Members of the Commission for the Promotion of Virtue and Prevention of Vice, or religious police, on Thursday stumbled across a room converted into a temple while raiding a number of apartments suspected of being used to manufacture alcohol and distribute pornographic videos, pan-Arab Al-Hayat said.
“They were surprised to find that one room had been converted into a Hindu temple,” the newspaper said.
A caretaker who was found in the worshiping area ignored the religious police orders to stop performing his religious rituals, the paper added.
He was deported along with two other men who arrived on the scene to worship.
All forms of non-Muslim worship are banned in ultraconservative Saudi Arabia, which is home to Islam’s holiest shrines.
Saudi police, for the past couple of weeks, have been conducting a security operation in an old part of Riyadh inhabited by mainly Asian labor on suspicion that the area has turned into a haven for illicit trade of pornographic material and forgery of documents.
The U.S. Commission on International Religious Freedom, an advisory panel, last month urged the Bush administration to impose sanctions on Saudi Arabia, as well as Vietnam and Eritrea, for violating religious rights.
Last year, the State Department for the first time named ally Saudi Arabia, as well as Eritrea and Vietnam, “countries of particular concern” in its annual report on religious freedom.
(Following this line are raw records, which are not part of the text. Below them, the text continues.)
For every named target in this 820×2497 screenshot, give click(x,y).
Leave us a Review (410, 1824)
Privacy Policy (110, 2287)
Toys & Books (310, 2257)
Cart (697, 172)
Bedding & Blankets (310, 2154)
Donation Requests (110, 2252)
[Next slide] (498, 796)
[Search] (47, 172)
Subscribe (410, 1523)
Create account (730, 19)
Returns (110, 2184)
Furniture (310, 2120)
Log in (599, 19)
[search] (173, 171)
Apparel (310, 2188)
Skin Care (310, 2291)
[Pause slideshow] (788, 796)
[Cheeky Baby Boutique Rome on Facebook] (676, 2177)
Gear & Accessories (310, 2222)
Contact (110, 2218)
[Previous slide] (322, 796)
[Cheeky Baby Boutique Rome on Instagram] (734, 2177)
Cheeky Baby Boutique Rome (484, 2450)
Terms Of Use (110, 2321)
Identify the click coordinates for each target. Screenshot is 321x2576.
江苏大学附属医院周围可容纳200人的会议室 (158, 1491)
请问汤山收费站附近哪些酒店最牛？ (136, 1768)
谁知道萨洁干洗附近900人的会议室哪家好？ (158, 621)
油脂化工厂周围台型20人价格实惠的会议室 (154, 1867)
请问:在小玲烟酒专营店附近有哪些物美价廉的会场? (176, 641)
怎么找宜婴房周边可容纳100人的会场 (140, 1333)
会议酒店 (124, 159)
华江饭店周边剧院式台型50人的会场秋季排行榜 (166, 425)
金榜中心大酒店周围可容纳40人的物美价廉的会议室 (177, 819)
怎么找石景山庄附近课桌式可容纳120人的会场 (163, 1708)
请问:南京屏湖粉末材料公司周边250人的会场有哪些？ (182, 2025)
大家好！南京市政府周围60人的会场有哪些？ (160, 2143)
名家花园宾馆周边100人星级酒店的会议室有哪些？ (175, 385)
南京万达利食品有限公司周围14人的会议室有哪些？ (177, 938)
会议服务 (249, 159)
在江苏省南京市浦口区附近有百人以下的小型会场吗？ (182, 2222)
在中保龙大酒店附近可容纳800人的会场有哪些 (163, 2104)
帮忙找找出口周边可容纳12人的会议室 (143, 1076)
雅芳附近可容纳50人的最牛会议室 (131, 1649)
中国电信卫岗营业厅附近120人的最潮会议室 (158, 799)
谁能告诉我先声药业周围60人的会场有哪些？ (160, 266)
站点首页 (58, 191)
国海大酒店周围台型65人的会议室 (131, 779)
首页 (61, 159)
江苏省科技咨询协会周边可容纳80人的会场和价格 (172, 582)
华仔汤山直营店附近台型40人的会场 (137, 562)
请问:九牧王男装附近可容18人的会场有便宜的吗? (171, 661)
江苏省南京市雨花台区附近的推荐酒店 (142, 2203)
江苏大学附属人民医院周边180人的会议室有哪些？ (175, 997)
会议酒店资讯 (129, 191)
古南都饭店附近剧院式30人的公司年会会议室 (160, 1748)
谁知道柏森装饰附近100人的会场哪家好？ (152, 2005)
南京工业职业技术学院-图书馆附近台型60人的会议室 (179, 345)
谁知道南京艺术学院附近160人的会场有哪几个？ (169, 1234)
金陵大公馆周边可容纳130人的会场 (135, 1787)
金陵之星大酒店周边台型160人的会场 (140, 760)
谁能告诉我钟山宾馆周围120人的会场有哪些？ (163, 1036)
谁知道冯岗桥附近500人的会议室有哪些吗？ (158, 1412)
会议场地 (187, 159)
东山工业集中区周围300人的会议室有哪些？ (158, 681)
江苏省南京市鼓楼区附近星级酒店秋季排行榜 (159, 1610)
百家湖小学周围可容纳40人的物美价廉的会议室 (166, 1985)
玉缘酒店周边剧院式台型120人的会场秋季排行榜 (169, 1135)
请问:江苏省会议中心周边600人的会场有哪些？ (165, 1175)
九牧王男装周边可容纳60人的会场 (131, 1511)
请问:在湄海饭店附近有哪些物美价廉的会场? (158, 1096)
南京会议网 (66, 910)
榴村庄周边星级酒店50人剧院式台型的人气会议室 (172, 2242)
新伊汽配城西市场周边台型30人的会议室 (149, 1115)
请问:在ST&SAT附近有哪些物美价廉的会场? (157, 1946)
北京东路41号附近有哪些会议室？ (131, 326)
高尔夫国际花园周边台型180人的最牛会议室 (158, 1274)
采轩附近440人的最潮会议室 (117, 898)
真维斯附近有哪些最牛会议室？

The list previously included China, Iran, Burma, North Korea and Sudan.
The State Department sent the report to Congress on Sept. 15. Under the International Religious Freedom Act, Congress could impose sanctions on the countries on the list if no remedial action is taken by them within six months. On March 15, the State Department asked Congress to extend the deadline for action on Saudi Arabia, Vietnam and Eritrea, saying the administration was close to reaching agreements that would improve the state of religious freedom in the three countries.